Humour propre ou dérisoire

Il va sans dire que le rire est une thérapie efficace contre l’ennui et la morosité. Selon le savoir-vivre populaire, rire de soi-même est un art et beaucoup d’humoristes savent très bien exécuter en se mettant eux-mêmes en sellette devant leur auditoire. Mais rire des autres devient dérisoire et pervers, à plus forte raison quand on dénigre ceux qui sont particulièrement démunies de la vie.

Si l’humour est un art, alors pourquoi certains humoristes se mettent eux-mêmes en cavale pour prendre en raillerie quelqu’un plus petit qu’eux. Pour être in? Pour faire leurs rigolos? Pour tenter de se créer un public par des démarches qui lèsent la dignité humaine?

Le respect mutuel, ça existe. De toute façon, à moins que quelqu’un se prenne pour un autre en brisant la solidarité humaine, je crois que personne n’a le droit de diminuer ou d’outrager publiquement son semblable sans son consentement. Cet exégète croirait-il que tout lui est permis et que ses autres concitoyens sont considérés comme des vauriens, des gredins ou encore des sans-desseins pour finalement en faire une risée? La liberté humaine a des limites. Ma liberté s’arrête où celle de l’autre commence.

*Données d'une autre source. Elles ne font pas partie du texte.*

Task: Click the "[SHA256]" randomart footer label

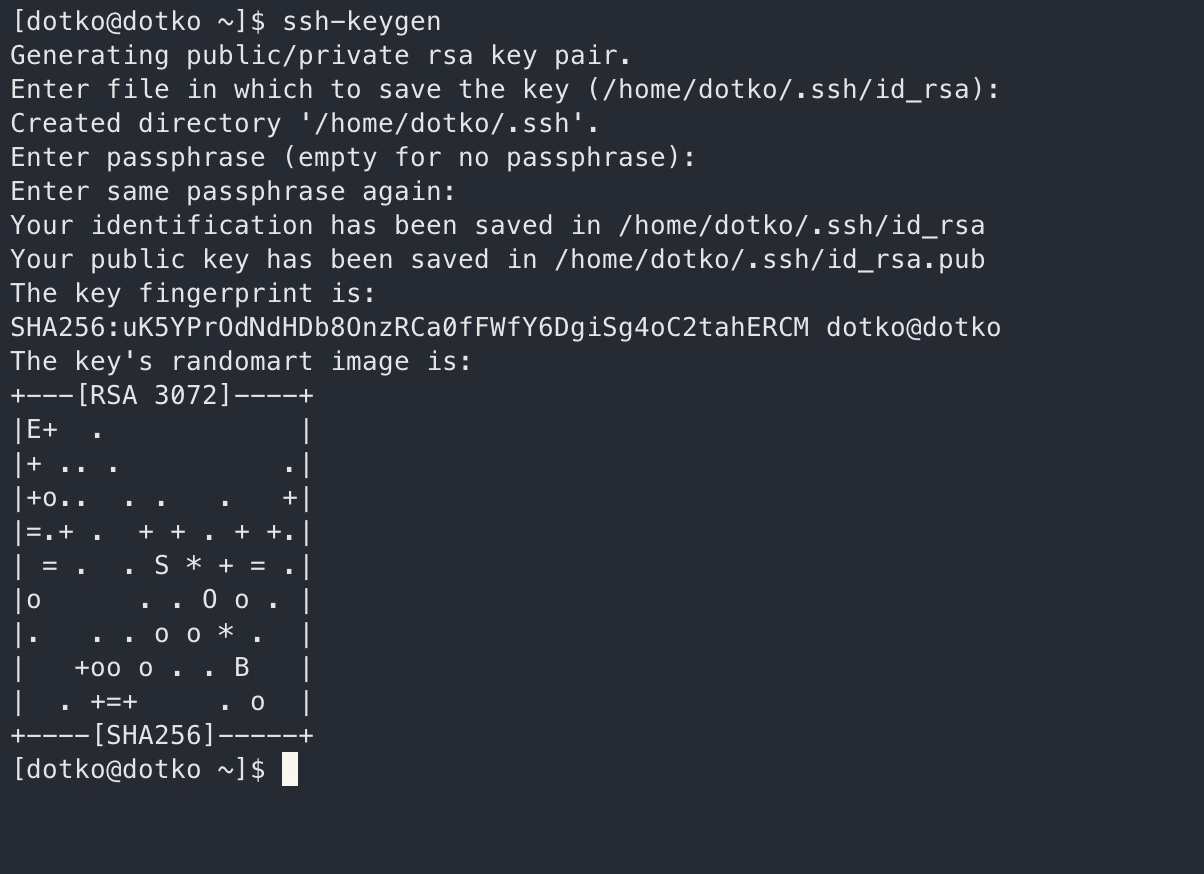Action: point(154,736)
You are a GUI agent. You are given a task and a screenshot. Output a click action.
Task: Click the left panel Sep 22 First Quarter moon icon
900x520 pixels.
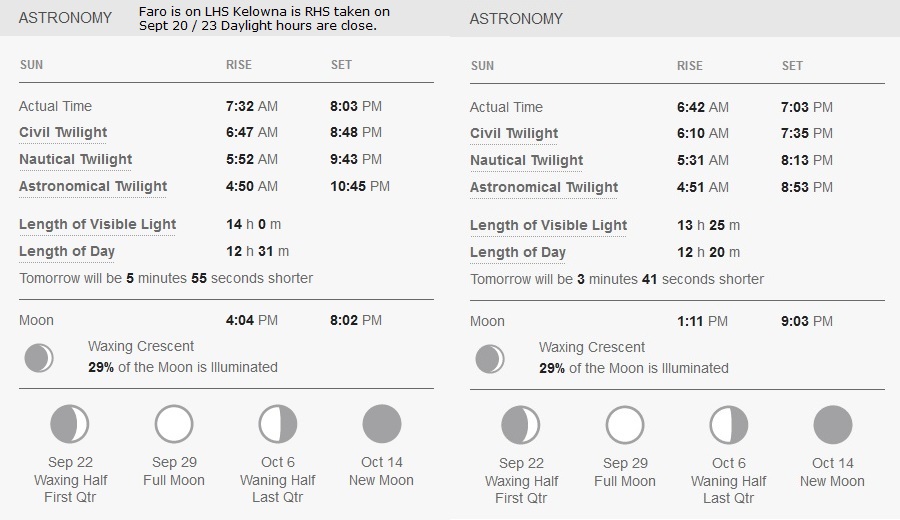pyautogui.click(x=69, y=424)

Je crois qu’en 2016, on devrait être en mesure de savoir respecter les différences avec dignité et de pouvoir, comme artiste, donner un produit constructif et méritoire.

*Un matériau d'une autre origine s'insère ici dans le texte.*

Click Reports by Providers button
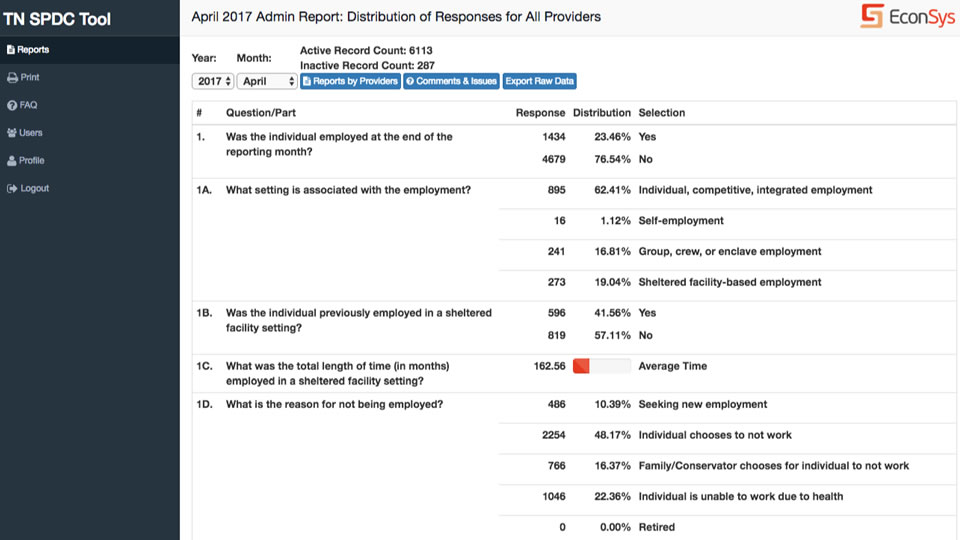This screenshot has width=960, height=540. tap(350, 81)
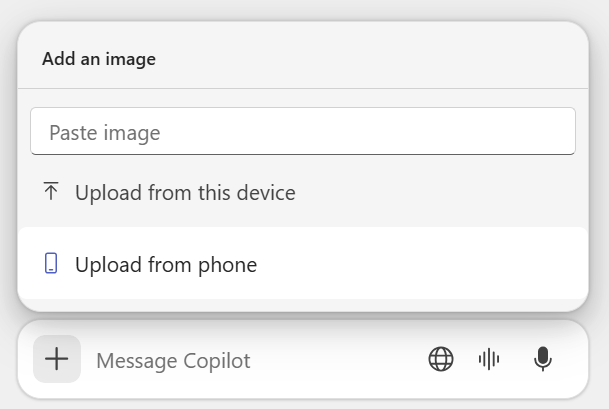Activate the microphone dictation icon
This screenshot has width=609, height=409.
coord(543,359)
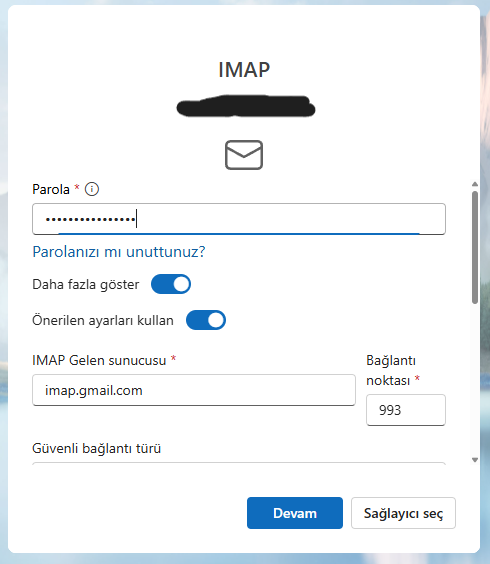Open the Parolanızı mı unuttunuz? link
This screenshot has height=564, width=490.
click(119, 252)
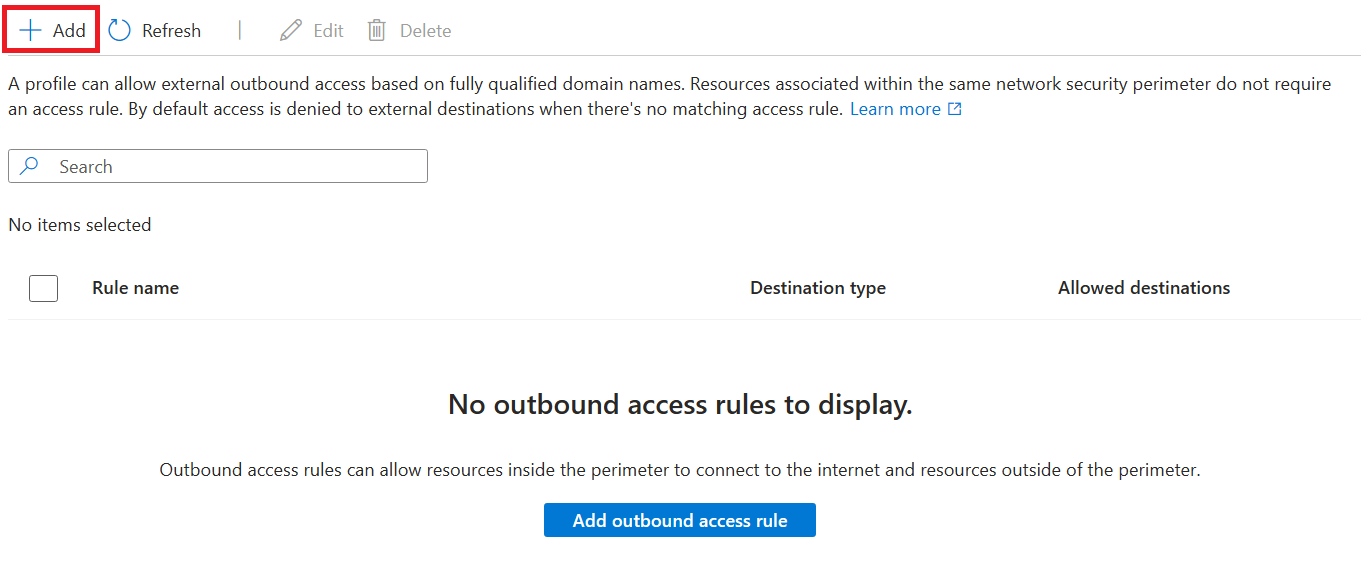The height and width of the screenshot is (586, 1361).
Task: Open the Learn more link
Action: tap(897, 108)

Où est la valeur humaine dans cet humour dérisoire marginal? Où est notre limite comme humoriste? Humour propre ou dérisoire? Quelles sont nos attentes comme spectateur? C’est un choix personnel, comme artiste ou comme spectateur, qui reflète à la fois mes propres valeurs comme citoyen et ceux d’une société humaine cultivée et gratifiante.

Il existe des dizaines, voire des centaines de façons de faire de l’humour. De grâce, mesdames, messieurs, soyez indulgents envers les plus dépourvus.